Reading passage
---------------

In terms of argument-driven scholarship, digital history has over-promised and under-delivered. It’s not that historians aren’t using digital tools to make new arguments about the past. It’s that there is a fundamental imbalance between the proliferation of digital history workshops, courses, grants, institutes, centers, and labs over the past decade, and the impact this has had in terms of generating scholarly claims and interpretations. The digital wave has crashed headlong into many corners of the discipline. Argument-driven scholarship has largely not been one of them.
 
There are many reasons for this imbalance, including the desire to reach a wider audience beyond the academy, the investment in collection and curation needed for electronic sources, or the open-ended nature of big digital projects. All of these are laudable. But there is another, more problematic, reason for the comparative inattention to scholarly arguments: digital historians have a love affair with methodology. We are infatuated with the power of digital tools and techniques to do things that humans cannot, such as dynamically mapping thousands of geo-historical data points. The argumentative payoffs of these methodologies are always just over the horizon, floating in the tantalizing ether of potential and possibility. At times we exhibit more interest in developing new methods than in applying them, and in touting the promise of digital history scholarship rather than its results.

---------------

Provided information
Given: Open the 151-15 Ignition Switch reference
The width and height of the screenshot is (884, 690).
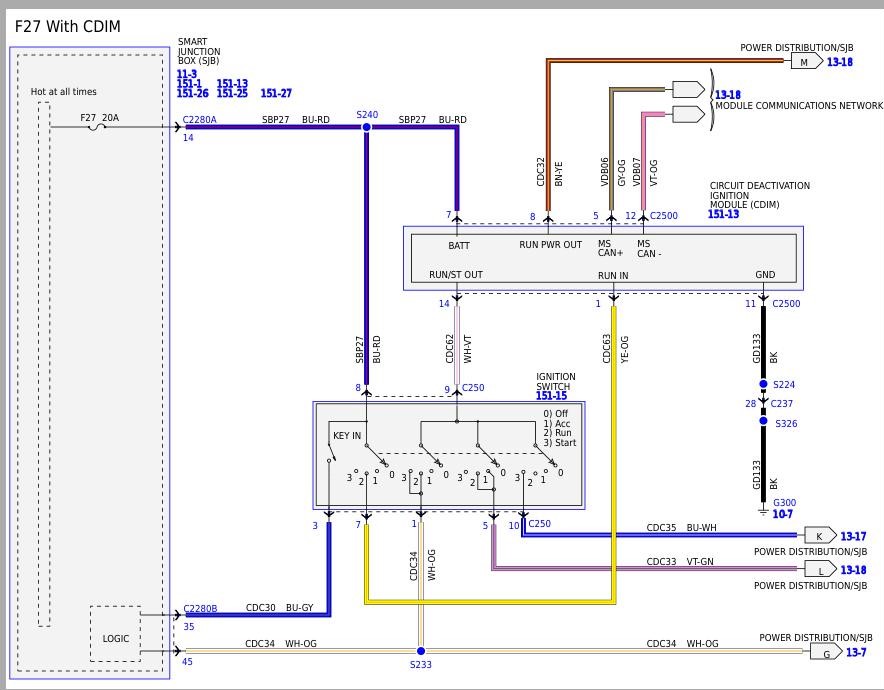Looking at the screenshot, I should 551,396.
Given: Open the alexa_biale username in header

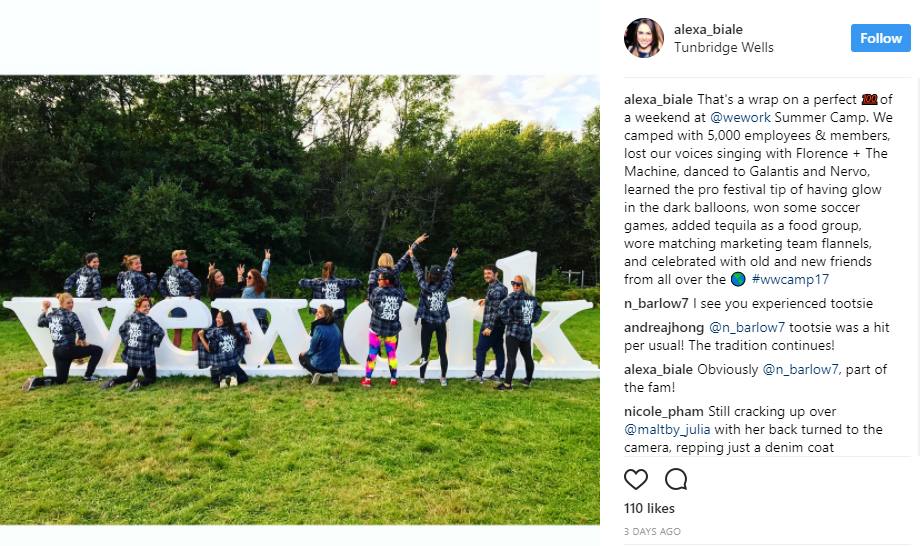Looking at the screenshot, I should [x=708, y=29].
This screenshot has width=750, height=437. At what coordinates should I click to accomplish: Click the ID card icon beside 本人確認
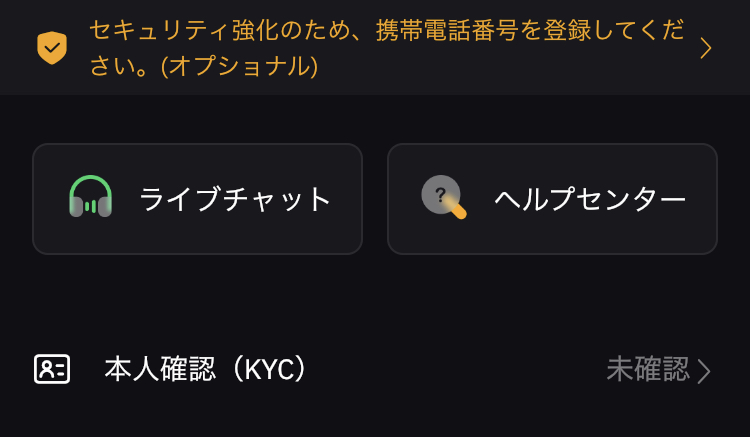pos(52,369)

---------------

Set problem 1
In the passage on digital history, copy the text from "In terms of argument-driven" up to and including "one of them.".
Set problem 2
According to the passage on digital history, what is the more problematic reason that scholarly arguments get comparatively little attention? Explain it in one to three sentences.

Right answer 1
In terms of argument-driven scholarship, digital history has over-promised and under-delivered. It’s not that historians aren’t using digital tools to make new arguments about the past. It’s that there is a fundamental imbalance between the proliferation of digital history workshops, courses, grants, institutes, centers, and labs over the past decade, and the impact this has had in terms of generating scholarly claims and interpretations. The digital wave has crashed headlong into many corners of the discipline. Argument-driven scholarship has largely not been one of them.

Right answer 2
Digital historians have a love affair with methodology. They are infatuated with the power of digital tools to do things humans cannot, such as dynamically mapping thousands of geo-historical data points. As a result, they sometimes show more interest in developing new methods than in applying them, and in touting the promise of digital history scholarship rather than its results.